The task: Transcribe each record as written.

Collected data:
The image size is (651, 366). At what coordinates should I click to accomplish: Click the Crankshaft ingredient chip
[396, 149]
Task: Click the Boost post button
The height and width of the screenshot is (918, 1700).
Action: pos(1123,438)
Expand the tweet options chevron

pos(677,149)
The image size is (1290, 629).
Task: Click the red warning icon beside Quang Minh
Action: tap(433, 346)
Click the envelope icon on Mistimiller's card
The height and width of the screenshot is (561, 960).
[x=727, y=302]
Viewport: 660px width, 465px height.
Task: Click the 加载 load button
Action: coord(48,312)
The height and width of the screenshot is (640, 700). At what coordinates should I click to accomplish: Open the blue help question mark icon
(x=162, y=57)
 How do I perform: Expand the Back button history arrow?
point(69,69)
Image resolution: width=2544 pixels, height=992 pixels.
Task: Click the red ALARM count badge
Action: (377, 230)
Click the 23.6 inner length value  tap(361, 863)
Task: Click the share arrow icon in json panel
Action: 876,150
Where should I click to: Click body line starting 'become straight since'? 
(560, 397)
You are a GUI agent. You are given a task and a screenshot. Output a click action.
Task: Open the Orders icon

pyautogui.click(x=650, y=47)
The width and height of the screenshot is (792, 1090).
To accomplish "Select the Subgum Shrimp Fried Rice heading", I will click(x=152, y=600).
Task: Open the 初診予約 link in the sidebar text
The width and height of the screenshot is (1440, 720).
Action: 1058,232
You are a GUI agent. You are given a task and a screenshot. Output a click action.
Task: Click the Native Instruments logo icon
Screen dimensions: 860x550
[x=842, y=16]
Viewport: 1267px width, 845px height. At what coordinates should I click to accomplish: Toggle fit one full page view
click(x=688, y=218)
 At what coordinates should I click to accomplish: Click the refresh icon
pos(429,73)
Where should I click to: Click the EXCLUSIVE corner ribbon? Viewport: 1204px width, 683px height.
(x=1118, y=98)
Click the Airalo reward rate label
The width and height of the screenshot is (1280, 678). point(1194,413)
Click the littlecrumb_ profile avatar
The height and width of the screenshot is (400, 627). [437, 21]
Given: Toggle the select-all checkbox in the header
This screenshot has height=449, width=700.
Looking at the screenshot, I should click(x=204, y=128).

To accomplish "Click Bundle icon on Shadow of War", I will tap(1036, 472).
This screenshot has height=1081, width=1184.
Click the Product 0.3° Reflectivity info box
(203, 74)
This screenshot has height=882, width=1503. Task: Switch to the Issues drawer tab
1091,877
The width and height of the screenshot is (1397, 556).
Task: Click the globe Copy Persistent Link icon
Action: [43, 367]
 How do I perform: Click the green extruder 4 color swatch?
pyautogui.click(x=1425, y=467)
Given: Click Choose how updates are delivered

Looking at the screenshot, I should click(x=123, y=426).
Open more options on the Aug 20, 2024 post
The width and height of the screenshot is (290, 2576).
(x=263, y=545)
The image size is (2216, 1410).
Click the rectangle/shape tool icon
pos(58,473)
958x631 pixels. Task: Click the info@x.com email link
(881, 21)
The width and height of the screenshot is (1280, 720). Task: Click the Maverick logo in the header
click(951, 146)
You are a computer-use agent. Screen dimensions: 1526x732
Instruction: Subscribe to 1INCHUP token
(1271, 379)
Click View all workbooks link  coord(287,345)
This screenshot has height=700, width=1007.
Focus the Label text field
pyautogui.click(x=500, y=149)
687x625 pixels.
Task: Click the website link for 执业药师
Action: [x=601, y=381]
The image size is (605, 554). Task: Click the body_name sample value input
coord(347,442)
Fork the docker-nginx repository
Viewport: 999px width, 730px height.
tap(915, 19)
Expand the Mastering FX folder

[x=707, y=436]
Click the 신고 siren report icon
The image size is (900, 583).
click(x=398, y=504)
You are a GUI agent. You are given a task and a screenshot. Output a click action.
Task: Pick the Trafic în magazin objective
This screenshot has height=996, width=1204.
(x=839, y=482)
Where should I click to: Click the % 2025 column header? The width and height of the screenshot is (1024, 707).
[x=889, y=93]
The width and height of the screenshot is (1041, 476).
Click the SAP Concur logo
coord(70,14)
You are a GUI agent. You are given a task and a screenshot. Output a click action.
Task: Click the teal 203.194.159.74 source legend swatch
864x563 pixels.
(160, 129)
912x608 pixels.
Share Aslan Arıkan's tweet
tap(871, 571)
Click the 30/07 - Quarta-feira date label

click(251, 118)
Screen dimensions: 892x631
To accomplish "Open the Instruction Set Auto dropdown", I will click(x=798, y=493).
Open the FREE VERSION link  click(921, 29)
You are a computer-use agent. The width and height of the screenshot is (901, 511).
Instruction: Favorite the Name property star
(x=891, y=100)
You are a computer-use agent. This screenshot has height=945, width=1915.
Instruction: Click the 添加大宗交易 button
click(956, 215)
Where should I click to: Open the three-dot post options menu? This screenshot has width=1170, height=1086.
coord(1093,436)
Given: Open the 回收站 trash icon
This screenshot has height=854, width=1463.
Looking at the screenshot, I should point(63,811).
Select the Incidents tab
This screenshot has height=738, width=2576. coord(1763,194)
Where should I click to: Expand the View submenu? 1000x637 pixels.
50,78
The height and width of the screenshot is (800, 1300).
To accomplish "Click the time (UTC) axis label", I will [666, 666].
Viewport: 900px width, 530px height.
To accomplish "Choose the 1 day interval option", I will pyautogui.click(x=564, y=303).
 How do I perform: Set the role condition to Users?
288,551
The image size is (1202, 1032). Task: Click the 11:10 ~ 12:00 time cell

Output of the task:
The image size is (651, 366). At what coordinates should I click to accomplish: Click the Crankshaft ingredient chip
[396, 149]
Task: Click the Boost post button
The height and width of the screenshot is (918, 1700).
Action: pos(1123,438)
Expand the tweet options chevron

pos(677,149)
The image size is (1290, 629).
Task: Click the red warning icon beside Quang Minh
Action: tap(433, 346)
Click the envelope icon on Mistimiller's card
The height and width of the screenshot is (561, 960).
[x=727, y=302]
Viewport: 660px width, 465px height.
Task: Click the 加载 load button
Action: coord(48,312)
The height and width of the screenshot is (640, 700). At what coordinates should I click to accomplish: Open the blue help question mark icon
(x=162, y=57)
 How do I perform: Expand the Back button history arrow?
point(69,69)
Image resolution: width=2544 pixels, height=992 pixels.
Task: Click the red ALARM count badge
Action: (377, 230)
Click the 23.6 inner length value  tap(361, 863)
Task: Click the share arrow icon in json panel
Action: 876,150
Where should I click to: Click body line starting 'become straight since'? 
(560, 397)
You are a GUI agent. You are given a task and a screenshot. Output a click action.
Task: Open the Orders icon

pyautogui.click(x=650, y=47)
The width and height of the screenshot is (792, 1090).
To accomplish "Select the Subgum Shrimp Fried Rice heading", I will click(x=152, y=600).
Task: Open the 初診予約 link in the sidebar text
The width and height of the screenshot is (1440, 720).
Action: 1058,232
You are a GUI agent. You are given a task and a screenshot. Output a click action.
Task: Click the Native Instruments logo icon
Screen dimensions: 860x550
[x=842, y=16]
Viewport: 1267px width, 845px height. At what coordinates should I click to accomplish: Toggle fit one full page view
click(x=688, y=218)
 At what coordinates should I click to accomplish: Click the refresh icon
pos(429,73)
Where should I click to: Click the EXCLUSIVE corner ribbon? Viewport: 1204px width, 683px height.
(x=1118, y=98)
Click the Airalo reward rate label
The width and height of the screenshot is (1280, 678). point(1194,413)
Click the littlecrumb_ profile avatar
The height and width of the screenshot is (400, 627). [437, 21]
Given: Toggle the select-all checkbox in the header
This screenshot has height=449, width=700.
Looking at the screenshot, I should click(x=204, y=128).

To accomplish "Click Bundle icon on Shadow of War", I will tap(1036, 472).
This screenshot has height=1081, width=1184.
Click the Product 0.3° Reflectivity info box
(203, 74)
This screenshot has height=882, width=1503. Task: Switch to the Issues drawer tab
1091,877
The width and height of the screenshot is (1397, 556).
Task: Click the globe Copy Persistent Link icon
Action: [43, 367]
 How do I perform: Click the green extruder 4 color swatch?
pyautogui.click(x=1425, y=467)
Given: Click Choose how updates are delivered

Looking at the screenshot, I should click(x=123, y=426).
Open more options on the Aug 20, 2024 post
The width and height of the screenshot is (290, 2576).
(x=263, y=545)
The image size is (2216, 1410).
Click the rectangle/shape tool icon
pos(58,473)
958x631 pixels. Task: Click the info@x.com email link
(881, 21)
The width and height of the screenshot is (1280, 720). Task: Click the Maverick logo in the header
click(951, 146)
You are a computer-use agent. Screen dimensions: 1526x732
Instruction: Subscribe to 1INCHUP token
(1271, 379)
Click View all workbooks link  coord(287,345)
This screenshot has height=700, width=1007.
Focus the Label text field
pyautogui.click(x=500, y=149)
687x625 pixels.
Task: Click the website link for 执业药师
Action: [x=601, y=381]
The image size is (605, 554). Task: Click the body_name sample value input
coord(347,442)
Fork the docker-nginx repository
Viewport: 999px width, 730px height.
tap(915, 19)
Expand the Mastering FX folder

[x=707, y=436]
Click the 신고 siren report icon
The image size is (900, 583).
click(x=398, y=504)
You are a GUI agent. You are given a task and a screenshot. Output a click action.
Task: Pick the Trafic în magazin objective
This screenshot has height=996, width=1204.
(x=839, y=482)
Where should I click to: Click the % 2025 column header? The width and height of the screenshot is (1024, 707).
[x=889, y=93]
The width and height of the screenshot is (1041, 476).
Click the SAP Concur logo
coord(70,14)
You are a GUI agent. You are given a task and a screenshot. Output a click action.
Task: Click the teal 203.194.159.74 source legend swatch
864x563 pixels.
(160, 129)
912x608 pixels.
Share Aslan Arıkan's tweet
tap(871, 571)
Click the 30/07 - Quarta-feira date label

click(251, 118)
Screen dimensions: 892x631
To accomplish "Open the Instruction Set Auto dropdown", I will click(x=798, y=493).
Open the FREE VERSION link  click(921, 29)
You are a computer-use agent. The width and height of the screenshot is (901, 511).
Instruction: Favorite the Name property star
(x=891, y=100)
You are a computer-use agent. This screenshot has height=945, width=1915.
Instruction: Click the 添加大宗交易 button
click(956, 215)
Where should I click to: Open the three-dot post options menu? This screenshot has width=1170, height=1086.
coord(1093,436)
Given: Open the 回收站 trash icon
This screenshot has height=854, width=1463.
Looking at the screenshot, I should point(63,811).
Select the Incidents tab
This screenshot has height=738, width=2576. coord(1763,194)
Where should I click to: Expand the View submenu? 1000x637 pixels.
50,78
The height and width of the screenshot is (800, 1300).
To accomplish "Click the time (UTC) axis label", I will [666, 666].
Viewport: 900px width, 530px height.
To accomplish "Choose the 1 day interval option", I will pyautogui.click(x=564, y=303).
 How do I perform: Set the role condition to Users?
288,551
The image size is (1202, 1032). Task: Click the 11:10 ~ 12:00 time cell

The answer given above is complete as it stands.